Customer equipment comprises an Outdoor Unit (ODU) and Indoor Unit (IDU).
The ODU is a parabolic satellite antenna manufactured by ViaSat of typically 60–70 cm in diameter.

The ViaSat SurfBeam antenna employs a frequency selective sub-reflector that allows reflecting one range of frequency while being transparent to another range. This feature enables the reception of both interactive services in K_{a} band and broadcast services (DTH) in K_{u} band with the same ODU.

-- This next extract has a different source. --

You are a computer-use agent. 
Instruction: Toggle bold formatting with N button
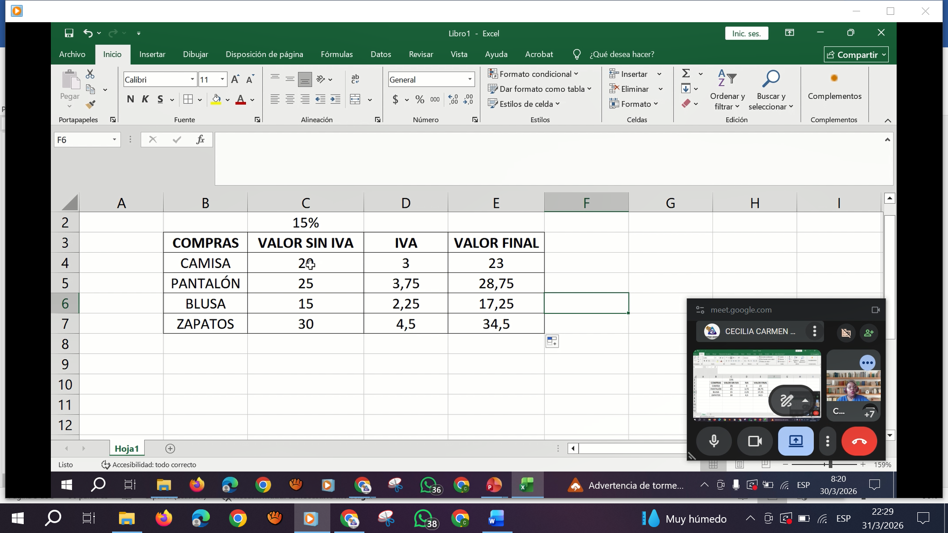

The installation of the ODU employs automated tools for simplified antenna alignment and commissioning. The installation procedure is identical anywhere within the satellite service area and the use of circular polarization further simplifies the setup which permits to reduce the time and cost of the home installation. Although the installation could be done by some advanced users, it is recommended to contact a certified Tooway installer.
Poor alignment of the dish system results in higher error rates and a lower broadband speed. The relatively unique transmission system of Turbo Code 8PSK used is not recognized with standard DVB-S or DVB-S2 installation meters.
Horizon Global Electronics manufactures a Test and Measurement meter specifically designed to align the Tooway dish. HD-TC8 Applied Instruments also manufactures a Test and Measurement meter, the model Super Buddy 29, designed to align the Tooway dish. Super Buddy 29
None of these two meters are able to do the new Viasat SurfBeam DVB-S2 signals. Also for these higher capacity signals and in addition on the higher K_{a} band, the accuracy of the installation becomes much more critical. Maxpeak AB (publ) manufactures a meter specifically for these new signals, SAM-plus (DVB-S2 ACM and VCM). The current KA-SAT Surfbeam TRIA (dish receiving block) incorporates an audible tuner allowing accurate pointing of the dish without any additional external meter.

The IDU is a satellite modem providing a plug-and-play Ethernet interface with DHCP. The current version is manufactured by ViaSat. A WiFi router may be connected to the satellite modem in order to deploy wireless Internet access in the home. No software is required on the computer. Recent changes (mid-2012) to the software disabled DHCP in the modem/system which means the subscriber must provide their own router with DHCP server if they use more than one device connecting to the internet.

LED indicators on the modem front inform on satellite reception and transmission statuses (RX and TX) as well as on network activities.

The IDU is connected to the ODU using two coaxial cables.

==Performance==
Packages, called Tooway 2, 10, 25,40, Extra and Infinite, became available through service providers all over Europe in May 2014 which offer downstream rates of up to 22 Mbit/s and upstream up to 6 Mbit/s (excepting entry level service). The Small entry-level package provides bit-rates of 2 Mbit/s downstream and 1 Mbit/s upstream with a volume (FAP) of about 2GB.

The round-trip time inherent to satellite communications comes from the double hop between earth and space. All communications travel at the speed of light (approx. 300 million metres per second or 671 million miles per hour) from a terminal on ground to a satellite in geostationary orbit (approx. 36,000 km or 22,000 miles in altitude), then to another terminal on earth and back. The result is roughly a half a second round-trip time which may be unsuitable for real-time critical applications, including many games, though it is sufficient to support other applications, including (with minimal delays), VoIP.

Tooway domestic consumers are subject to a 1/50 contention rate which under peak loading, typically from 17:00 GMT onwards can result in heavily degraded performance for applications such as streaming media services which manifests as pausing, buffering and heavily pixellated pictures.